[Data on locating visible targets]

====

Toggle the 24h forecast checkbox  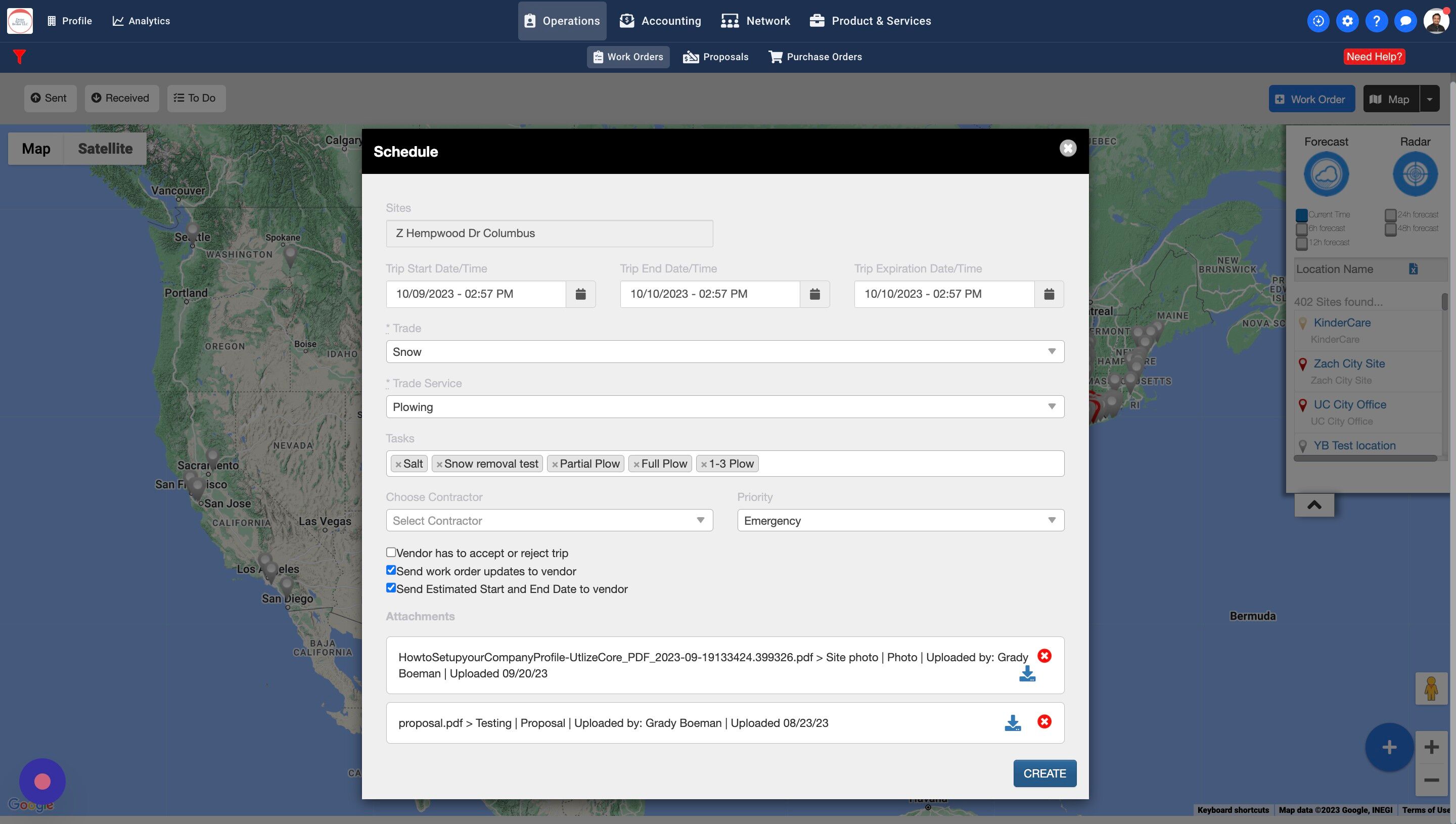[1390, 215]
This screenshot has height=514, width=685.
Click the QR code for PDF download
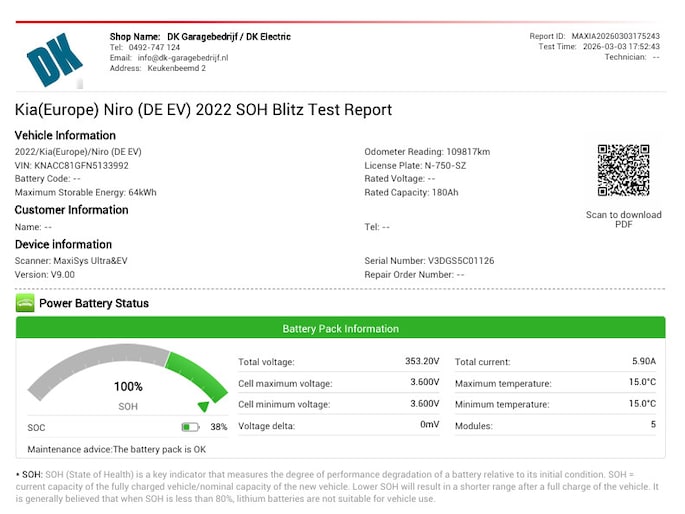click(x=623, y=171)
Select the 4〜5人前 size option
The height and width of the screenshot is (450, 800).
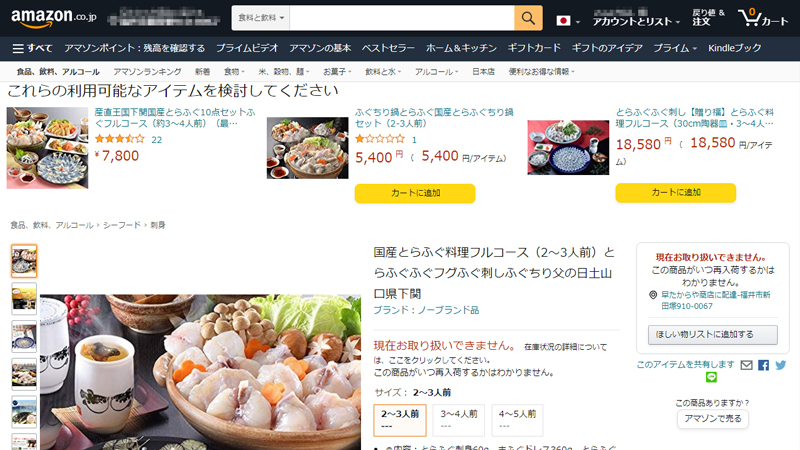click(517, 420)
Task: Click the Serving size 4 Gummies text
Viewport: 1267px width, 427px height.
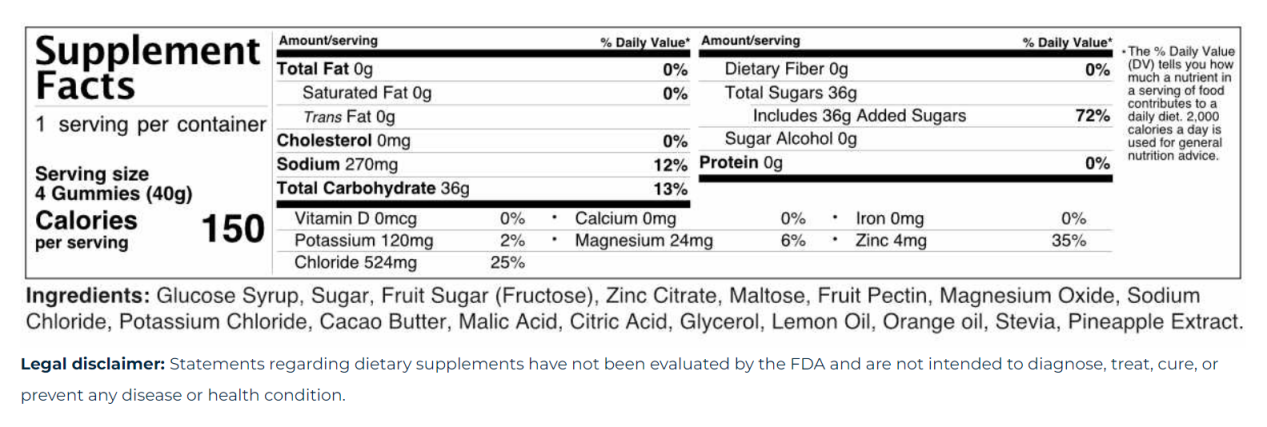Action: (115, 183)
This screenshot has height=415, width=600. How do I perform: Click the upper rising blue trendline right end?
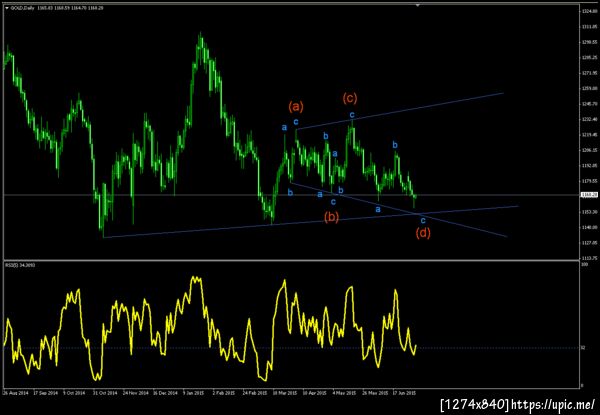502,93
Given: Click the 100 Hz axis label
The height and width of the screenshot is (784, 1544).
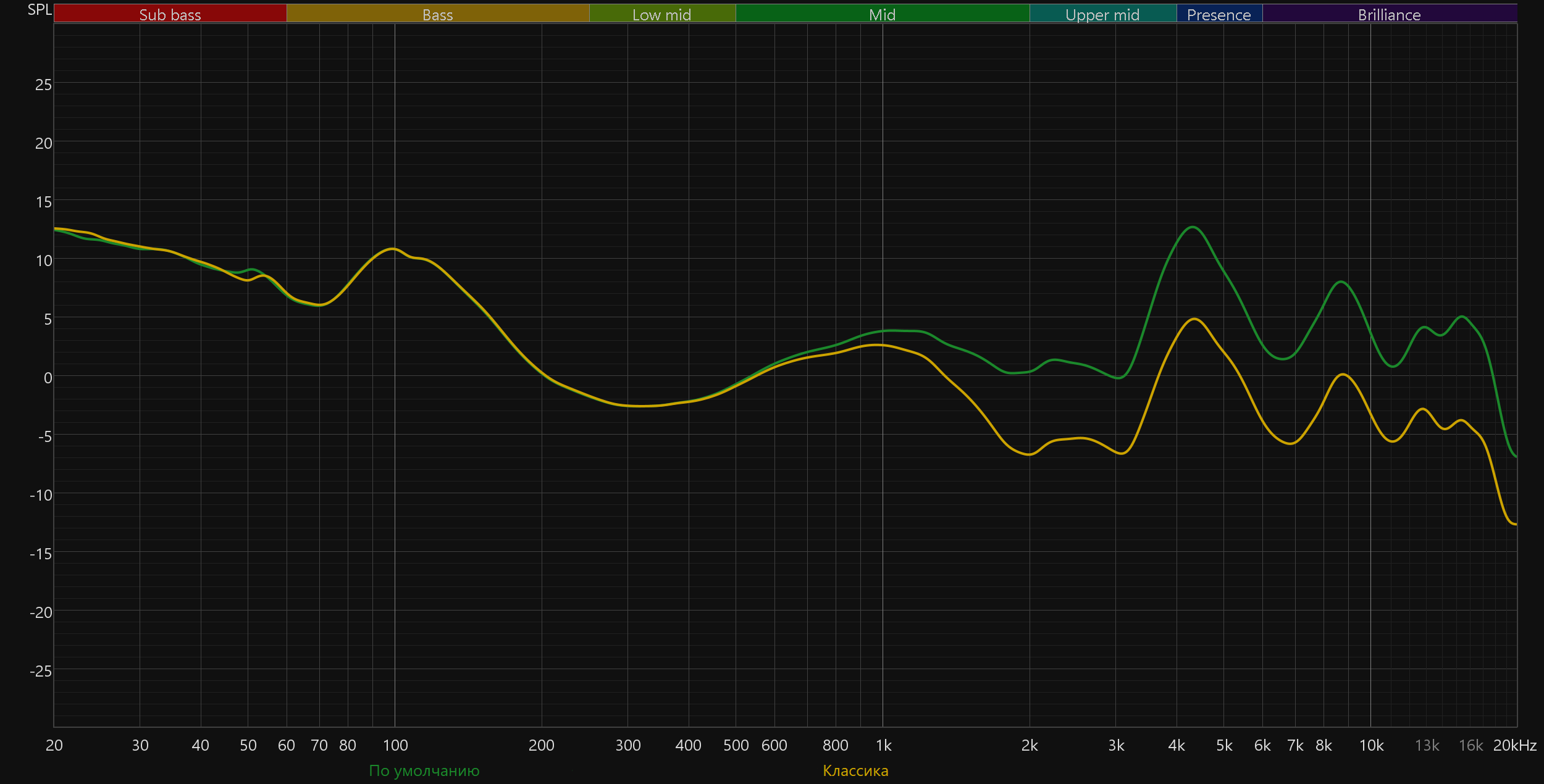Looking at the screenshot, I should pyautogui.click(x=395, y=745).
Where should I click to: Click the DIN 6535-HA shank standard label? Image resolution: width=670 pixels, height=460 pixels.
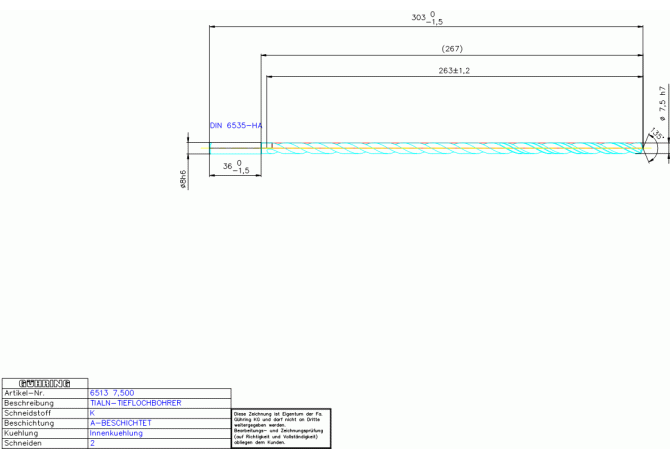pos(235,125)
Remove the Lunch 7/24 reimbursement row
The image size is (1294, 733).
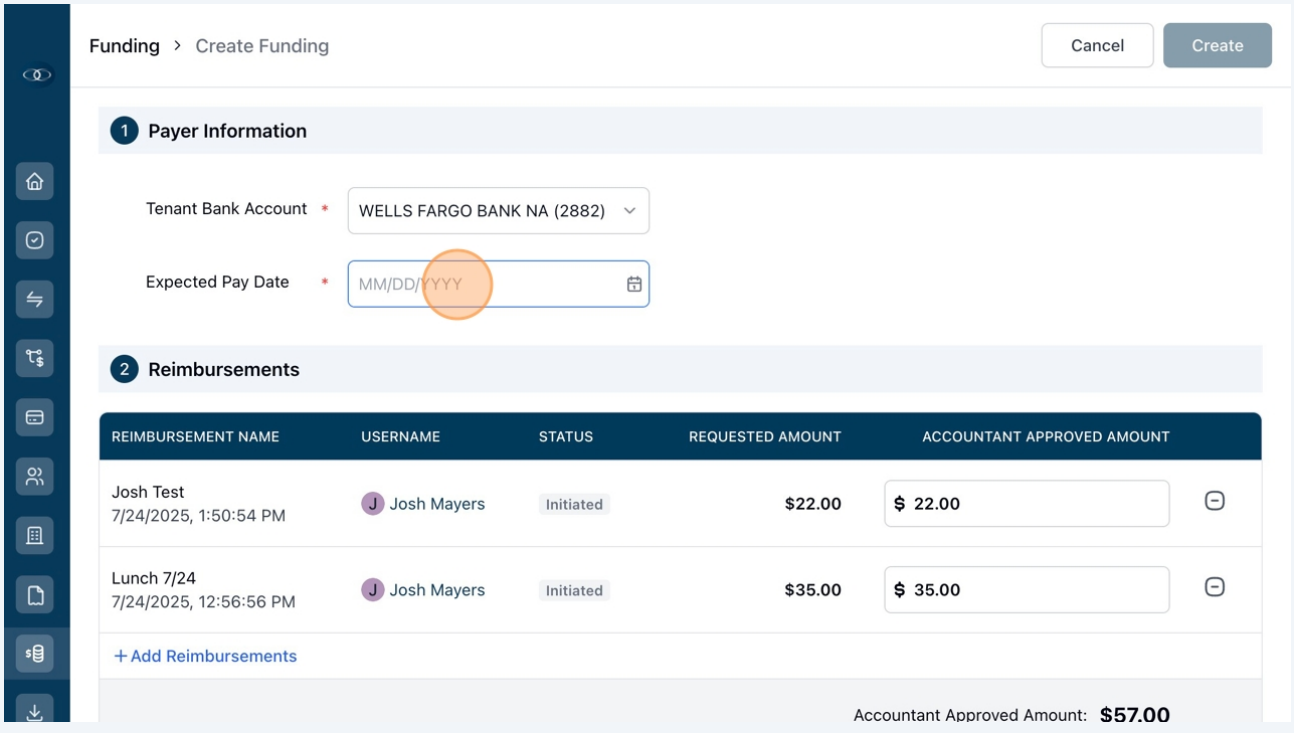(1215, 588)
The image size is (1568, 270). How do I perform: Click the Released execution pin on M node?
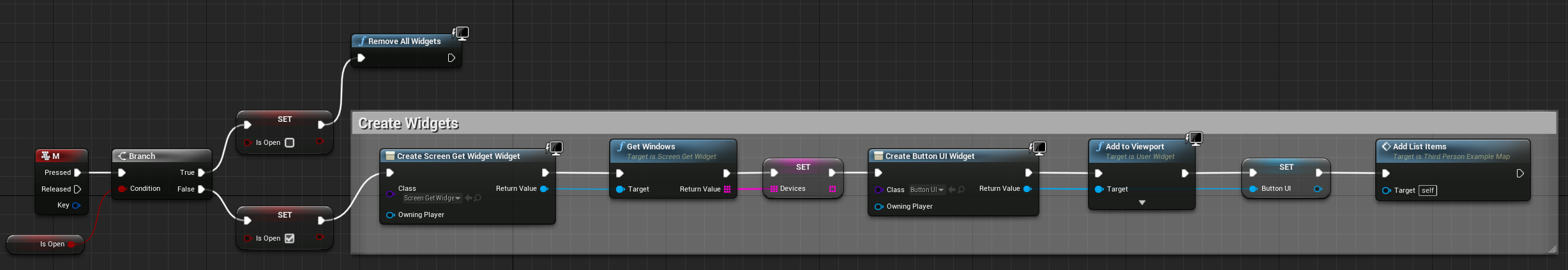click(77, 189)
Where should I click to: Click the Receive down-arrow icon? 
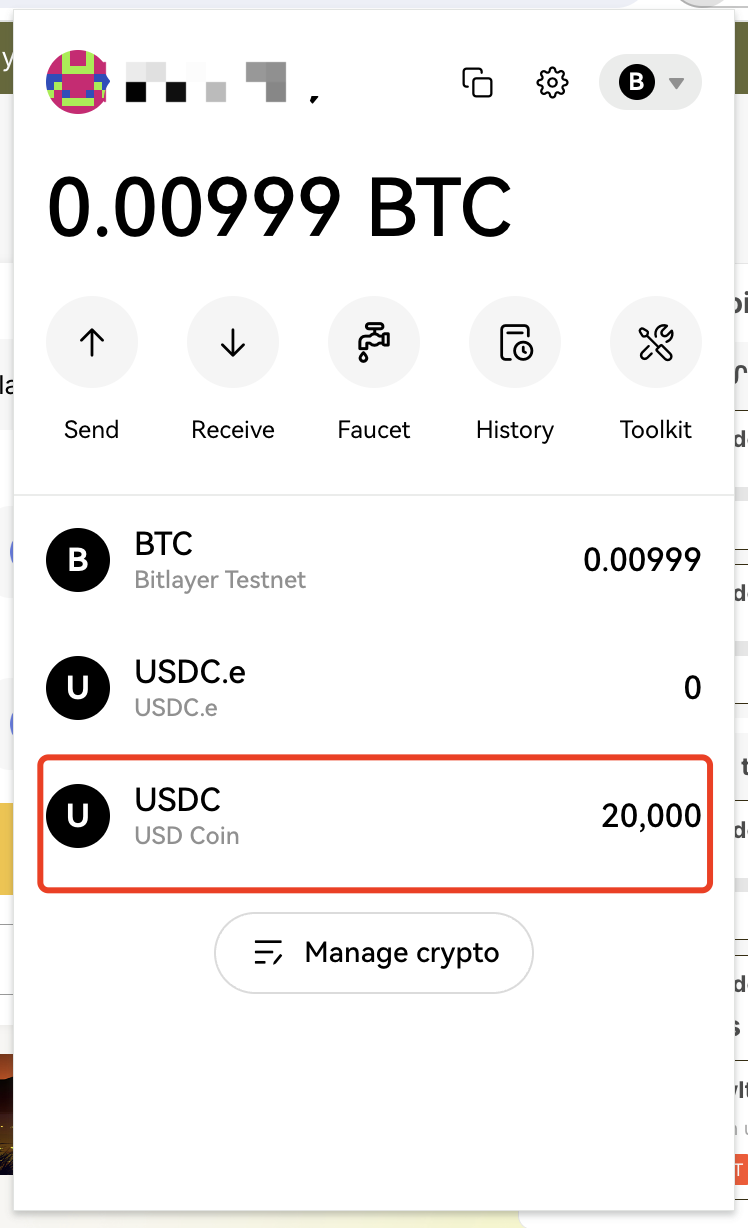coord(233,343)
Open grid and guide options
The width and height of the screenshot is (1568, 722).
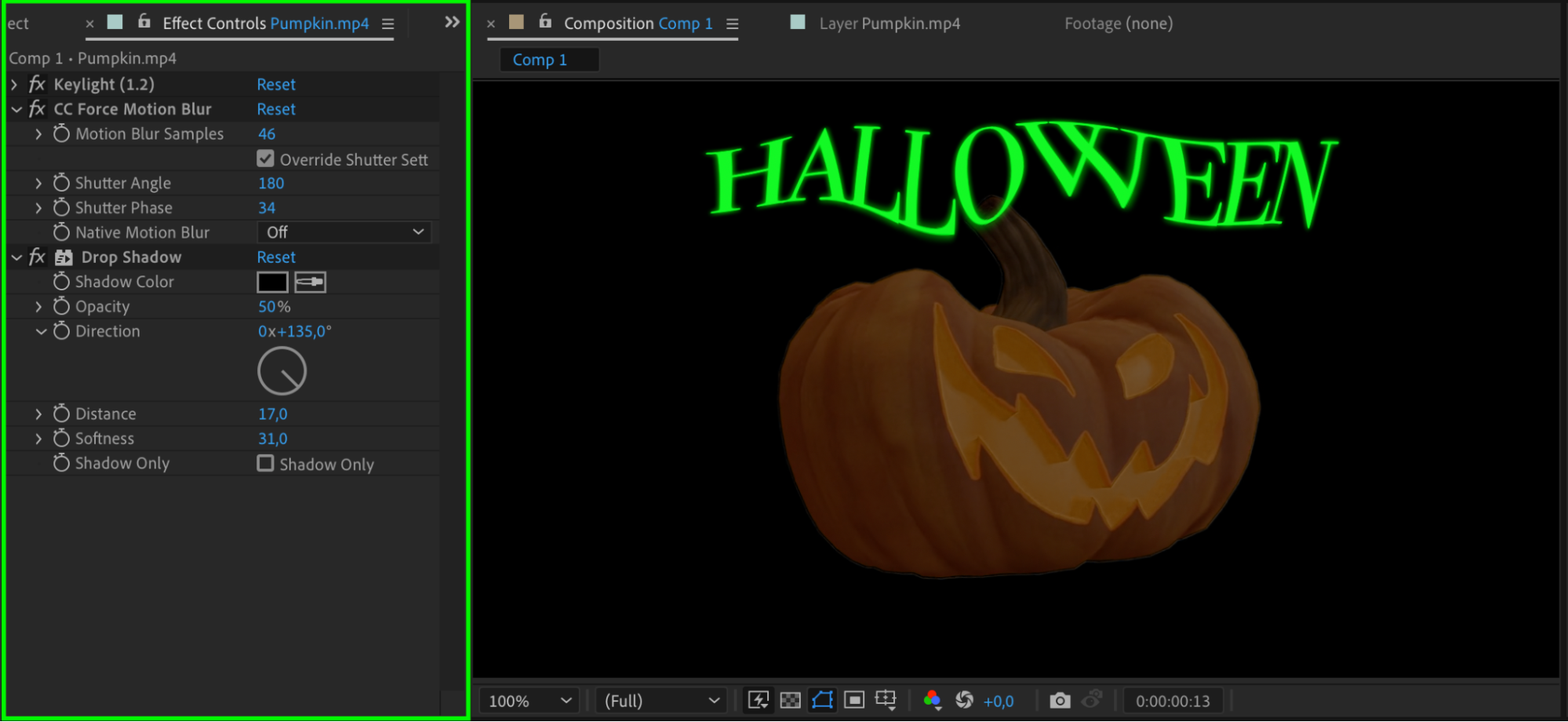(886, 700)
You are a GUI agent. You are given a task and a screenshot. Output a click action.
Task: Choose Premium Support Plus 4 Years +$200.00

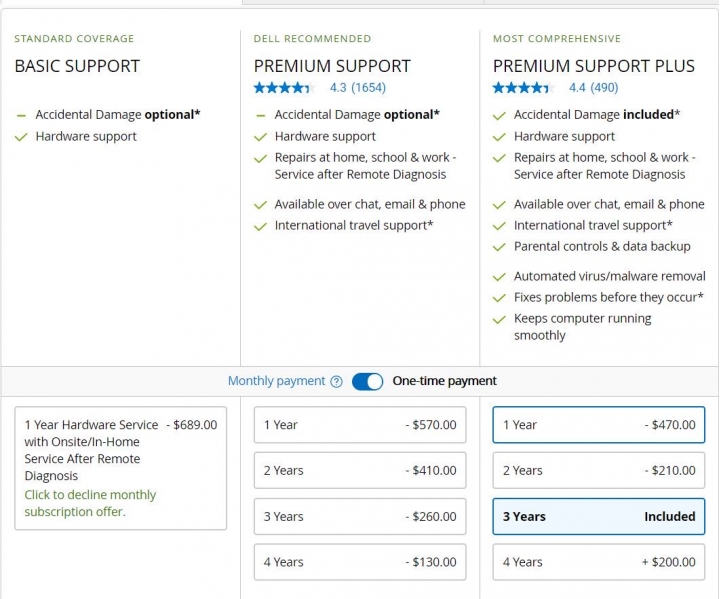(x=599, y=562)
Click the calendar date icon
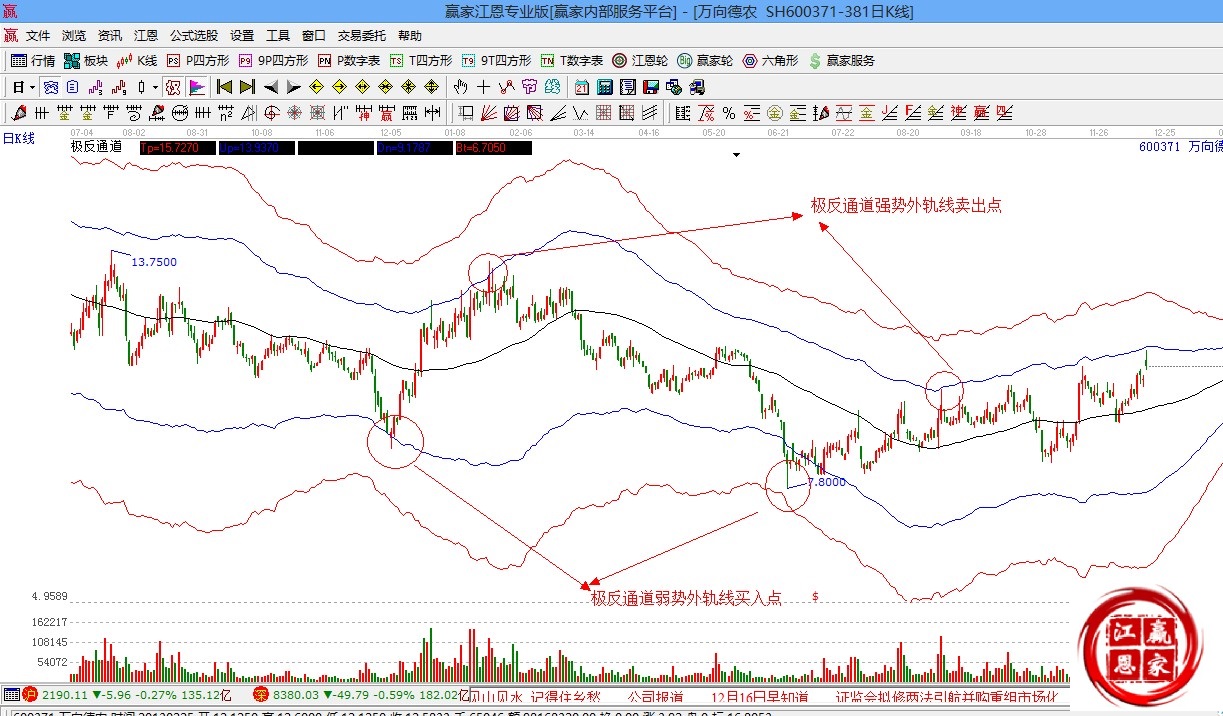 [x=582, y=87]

====

Update the items from the line with "Remove the Lunch 7/24 reimbursement row" through the end of the items so that "grid and guide options" becomes "ruler and grid options", with everything else unchanged. Leave the pictures out of your version.

> **Response below**:
Remove the Lunch 7/24 reimbursement row
The image size is (1294, 733).
(1215, 588)
The image size is (1568, 270). How do I perform: Click the Released execution pin on M node?
click(77, 189)
Where should I click to: Click the Receive down-arrow icon? 
coord(233,343)
Open ruler and grid options
The width and height of the screenshot is (1568, 722).
(886, 700)
You are a GUI agent. You are given a task and a screenshot. Output a click action.
Task: Choose Premium Support Plus 4 Years +$200.00

(x=599, y=562)
Click the calendar date icon
 [x=582, y=87]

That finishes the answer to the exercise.